Friday, March 29, 2024

Putting employees on a digital leash

In the country, employees are taken advantage of and treated unfairly, and their employers see them as their own personal assets. Their bosses treat them like slaves or robots. In our part of the world, people often call employees after work to ask for “missing” information.


They are digitally tethered even on weekends, holidays, and vacations, without regard for their mental and physical wellbeing. Employer intrusions impair work-life balance.


Except in emergencies, it’s unlawful in many nations to contact staff after office hours. An emergency at work is an unplanned event that affects employees, customers, or the general public, stops operations, or hurts people or the environment.
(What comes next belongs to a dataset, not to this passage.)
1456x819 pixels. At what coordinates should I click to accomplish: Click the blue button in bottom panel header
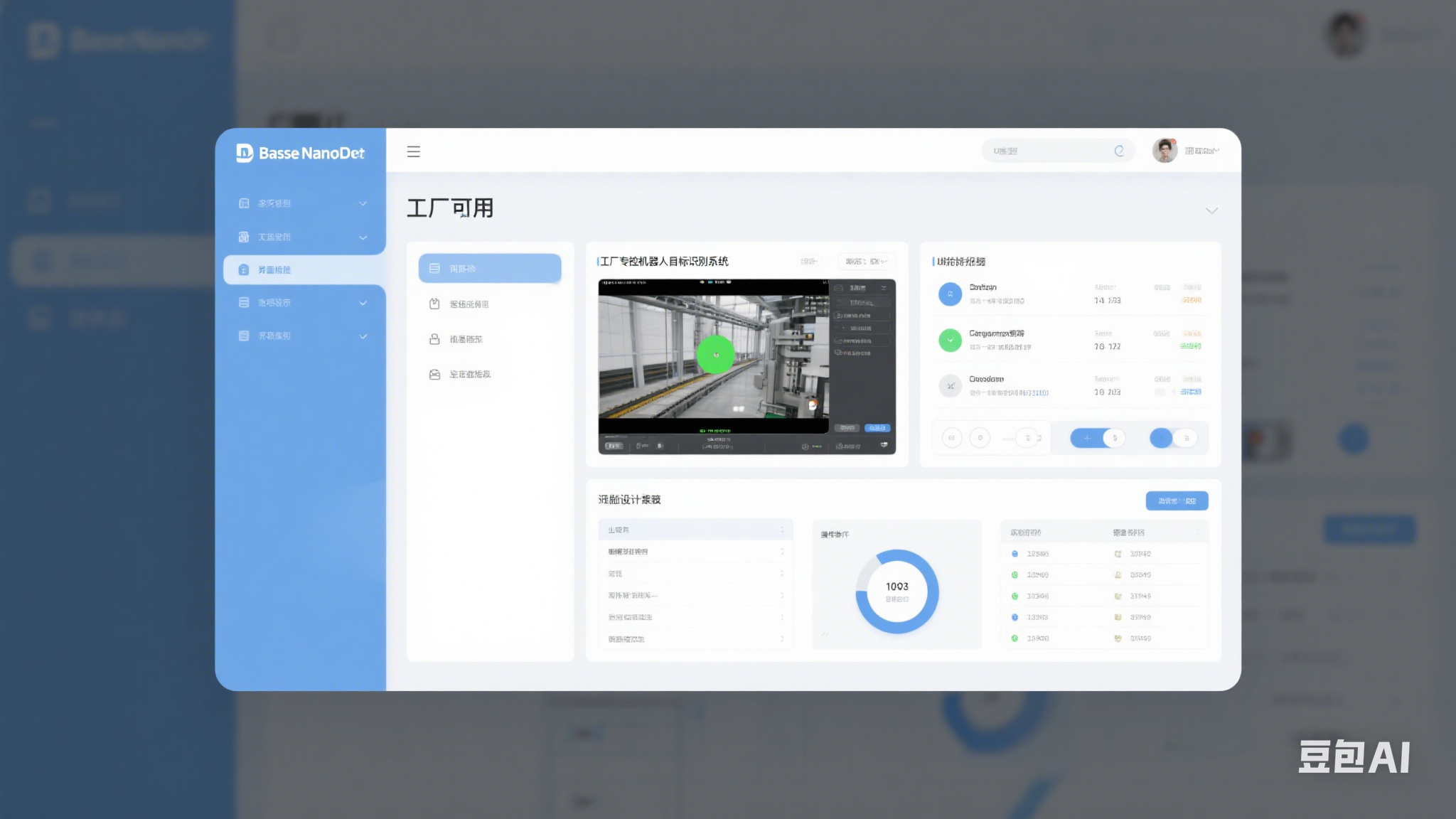(x=1177, y=500)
Sadist employers with a colonial mindset keep their employees on a digital leash after work, on weekends, and throughout vacations.


France, Germany, and Portugal ban corporations from contacting employees after work. Employees have the right to unplug after work. Employers who violate employees’ personal boundaries face punishment under local legislation. In Germany, it’s illegal to fire workers who miss after-work calls.


In countries like ours, where the colonial past is still apparent, employers or bosses behave like Orwellian Big Brother, running their offices as “nanny states.” Why not?


Under pressure and in a dangerous environment, employees always underperform. John Stuart Mill stated, “A state that dwarfs its men to make them more docile instruments will find that with small men, nothing great can be accomplished.”


Section 15 of OSHA, part of the US Department of Labor, requires companies to protect employee safety, health, and welfare. Health is defined as physical, mental, and social wellbeing, not just the absence of disease. Stress occurs when an employee’s demands surpass their ability to handle their obligations.


When employees get calls from the office after hours or get assignments they didn’t expect, it throws off their work-life balance and leads to tense nerves and burnout.


Several important research studies on the dynamics of corporate systems show that giving employees work to do and demanding work from them outside of office hours shows a lack of planning and seriousness on the part of management and administration.

Invading employees’ personal lives is unproductive for businesses.